Кем же были эти писатели? Если под словом «профессионал» подразумевать человека, который постоянно занят некой работой и поддерживает свое существование, получая деньги за ее выполнение, а также подчиняется кодексу этических правил, выработанных элитой определенной профессиональной группы, то лишь очень немногих русских авторов можно будет назвать «профессиональными литераторами». Большинство писателей оставались помещиками, чиновниками и офицерами, получая значительную часть дохода благодаря этим занятиям. Из первого поколения русских романистов, оставшихся в дальнейшем в культурной памяти, смелее и яснее других оспаривал аристократические предрассудки относительно писательского «ремесла» Александр Пушкин (1799–1837). Однако и ему, несмотря на ранний успех его байронических «южных поэм», не удалось добиться финансовой независимости благодаря литературе; и он оставил после себя чудовищные долги. Роман в стихах «Евгений Онегин» принес Пушкину значительный, но все же недостаточный доход, а исторический роман «Капитанская дочка» (1836) дал совсем мало. Младшие современники Пушкина Михаил Лермонтов (1814–1841) и Николай Гоголь (1809–1852) сделали большой шаг вперед в профессионализации литературной деятельности, однако Лермонтову помогала его богатая родня, а Гоголю – семья, друзья и императорские субсидии. Писатели, получившие известность в середине столетия, получали более высокие гонорары, однако почти все они – за исключением Федора Достоевского (1821–1881), который рано ушел в отставку, а затем отдал свою долю отцовского имения за тысячу рублей, – почти все они не полагались исключительно на литературные доходы. Лев Толстой (1828–1910) унаследовал большое имение (приблизительно 800 облагаемых податями мужских «душ»). Иван Тургенев (1818–1883) владел на паях с братом роскошным имением, за которым числилось четыре тысячи крепостных. Иван Гончаров (1812–1891) и Михаил Салтыков-Щедрин (1826–1889) принадлежали к богатым семьям, и при этом оба сделали значительную карьеру на государственной службе. Салтыков-Щедрин, как и работавший в более раннюю эпоху автор авантюрных романов Фаддей Булгарин (1789–1859), получал больше дохода от редактирования периодических изданий, чем от собственных сочинений.

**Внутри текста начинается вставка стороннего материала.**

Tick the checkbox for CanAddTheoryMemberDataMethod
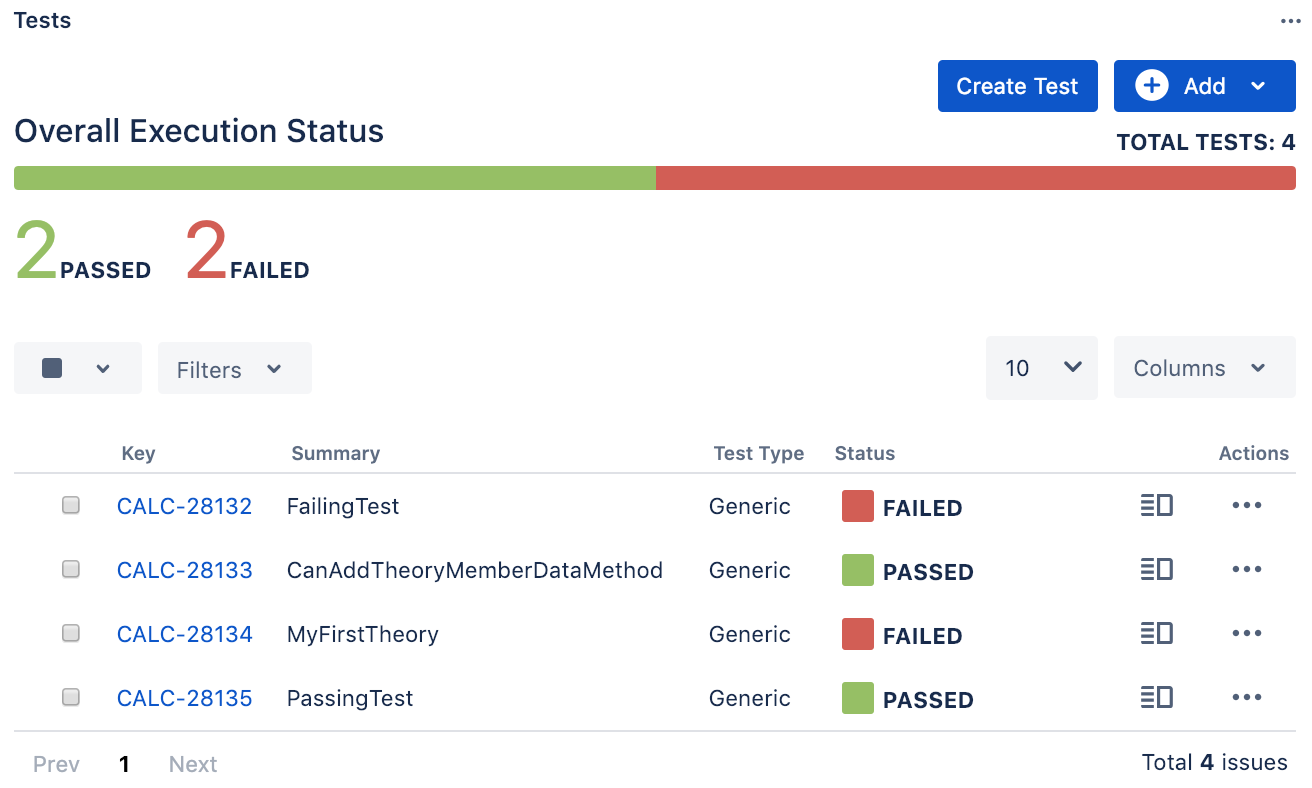Screen dimensions: 1312x788 click(x=71, y=570)
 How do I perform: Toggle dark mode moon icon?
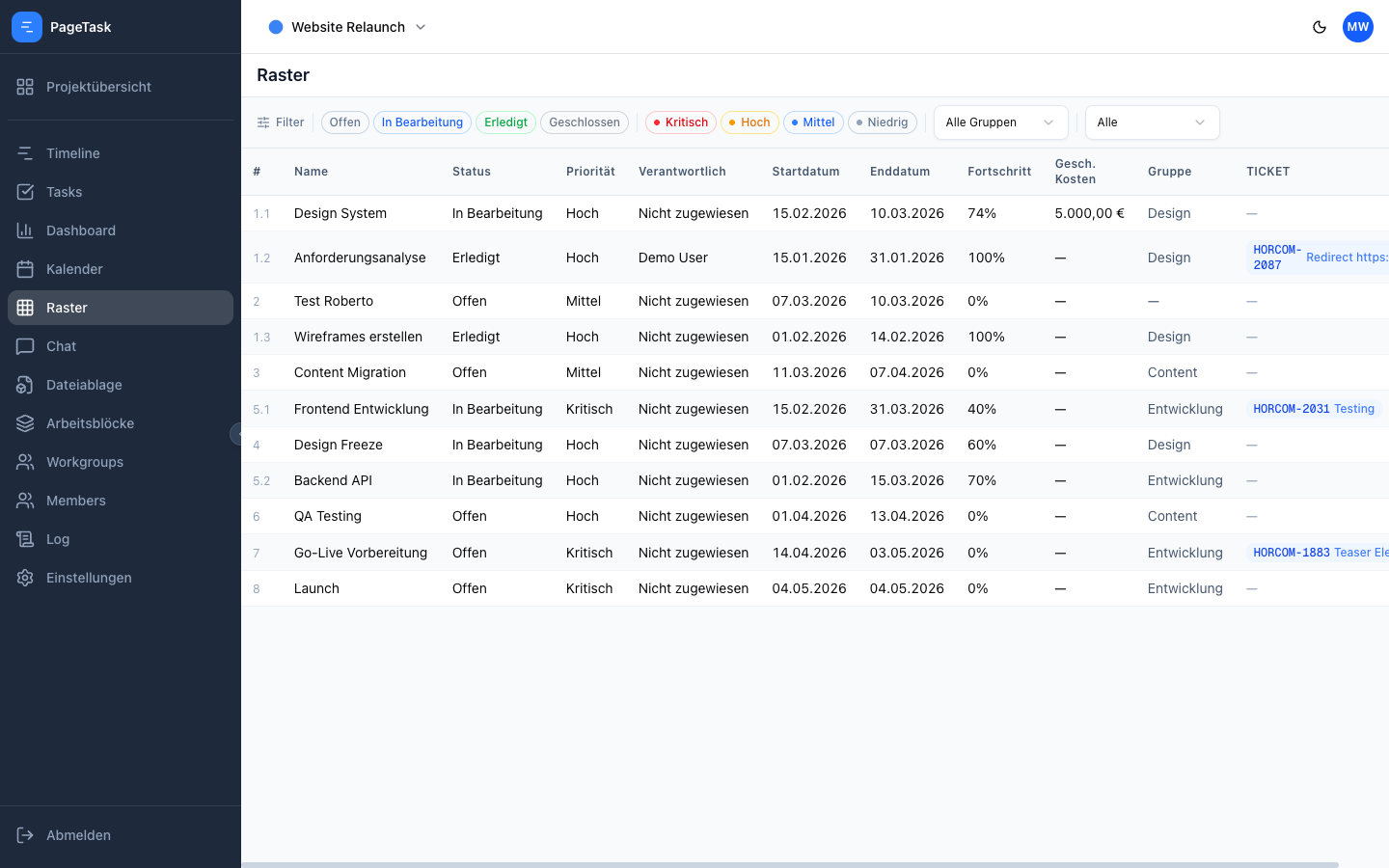[x=1320, y=27]
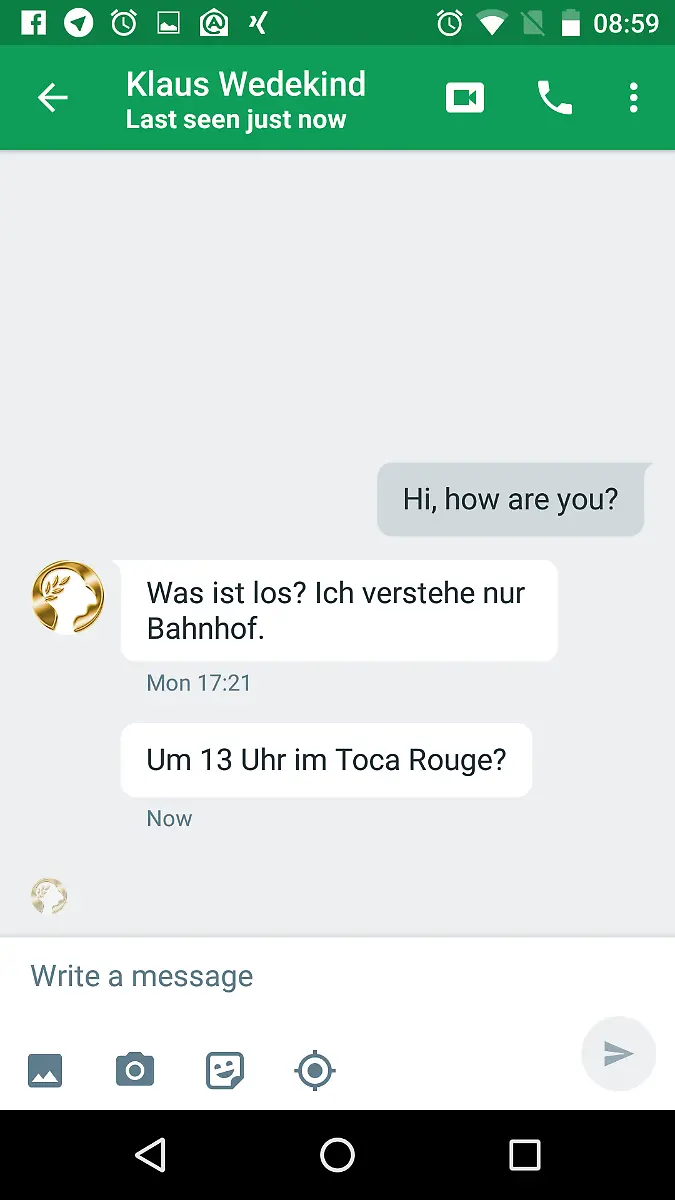Tap the 'Um 13 Uhr im Toca Rouge?' message

[x=326, y=760]
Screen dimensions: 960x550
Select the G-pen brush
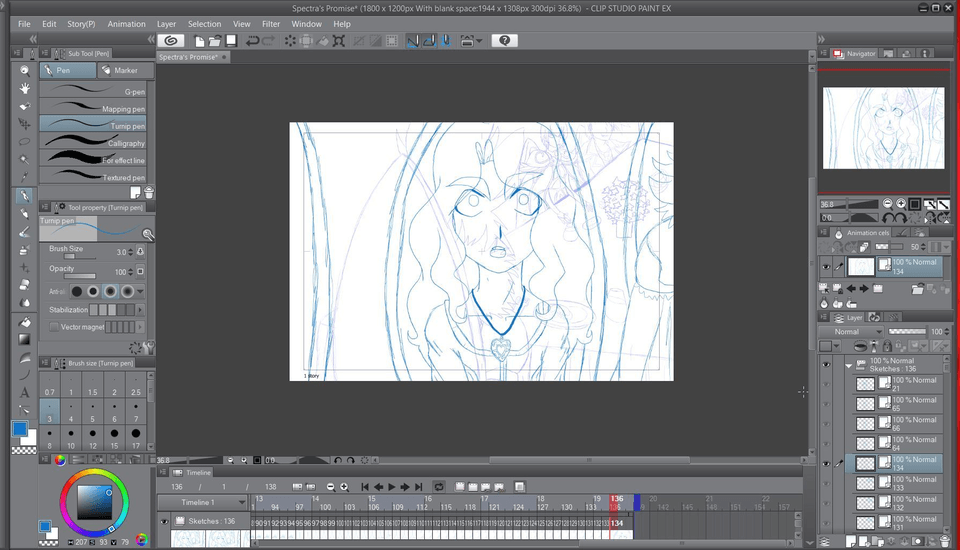pos(93,91)
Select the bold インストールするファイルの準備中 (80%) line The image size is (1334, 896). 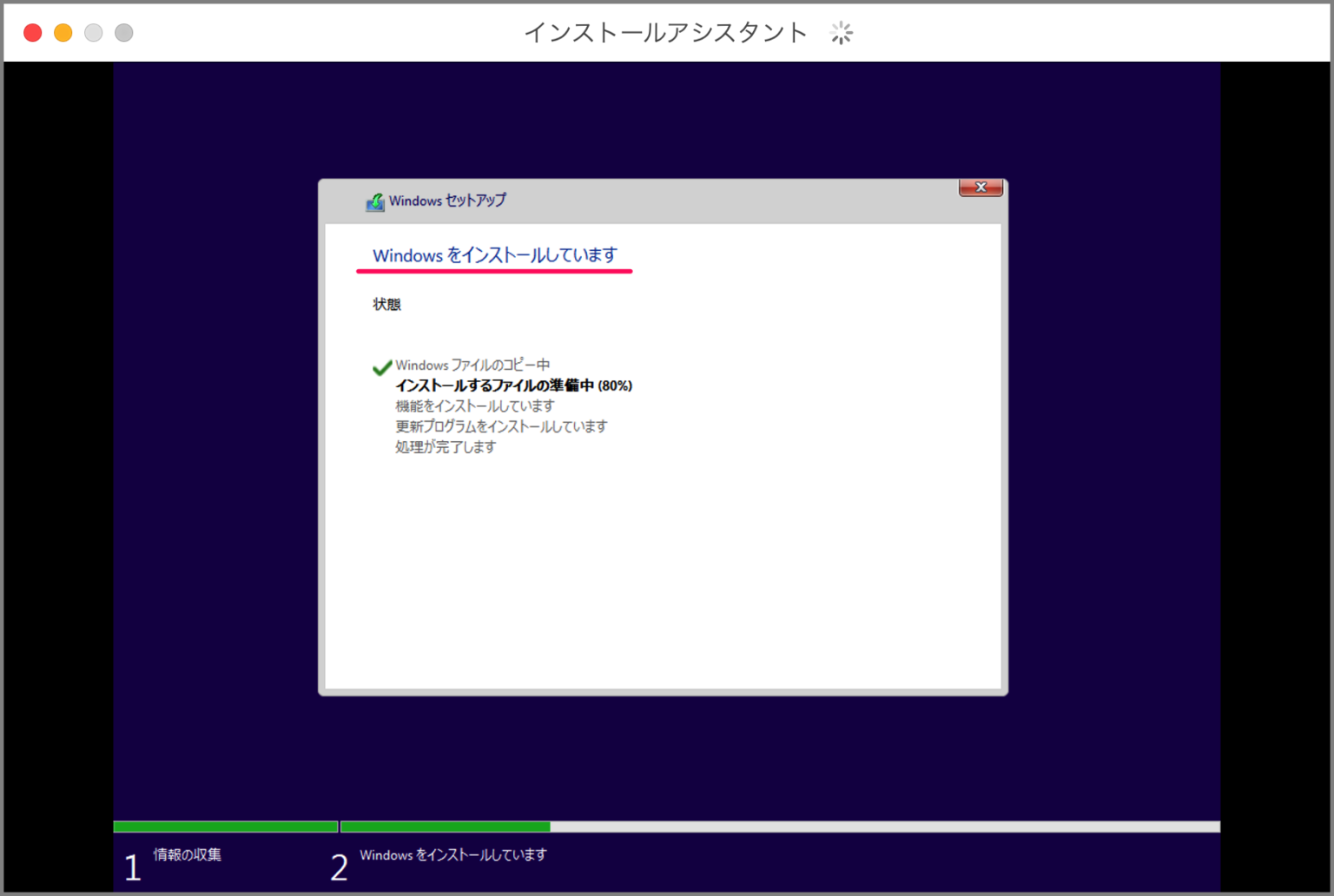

Ближе к концу рассматриваемого периода, в 1876 году, радикальный публицист С. С. Шашков детально исследовал вопрос о литературном труде в России. В своей работе он утверждал, что в стране полным ходом идет процесс профессионализации литературы – как в смысле ее превращения в постоянное занятие, так и в финансовом отношении. Однако увеличение числа литераторов привело к снижению гонорарных ставок. Литературные гонорары не поспевали за инфляцией, и только немногие писатели с высоким и средним доходом поднимались над уровнем выживания (две тысячи рублей в год для семейных людей) [Шашков 1876: 3-48]. Третий (этический) смысл «профессионализации», по мнению Шашкова, в русском литературном сообществе, к сожалению, отсутствовал. Он припоминает трогательные истории о писателях, которых обманывали издатели, и о писателях, которые жили в бедности и не получали никакой помощи от своих коллег. Шашков мог бы добавить к этому истории и о том, как писатели обманывали издателей – например, забирая вперед авансы и не выполняя оговоренной работы.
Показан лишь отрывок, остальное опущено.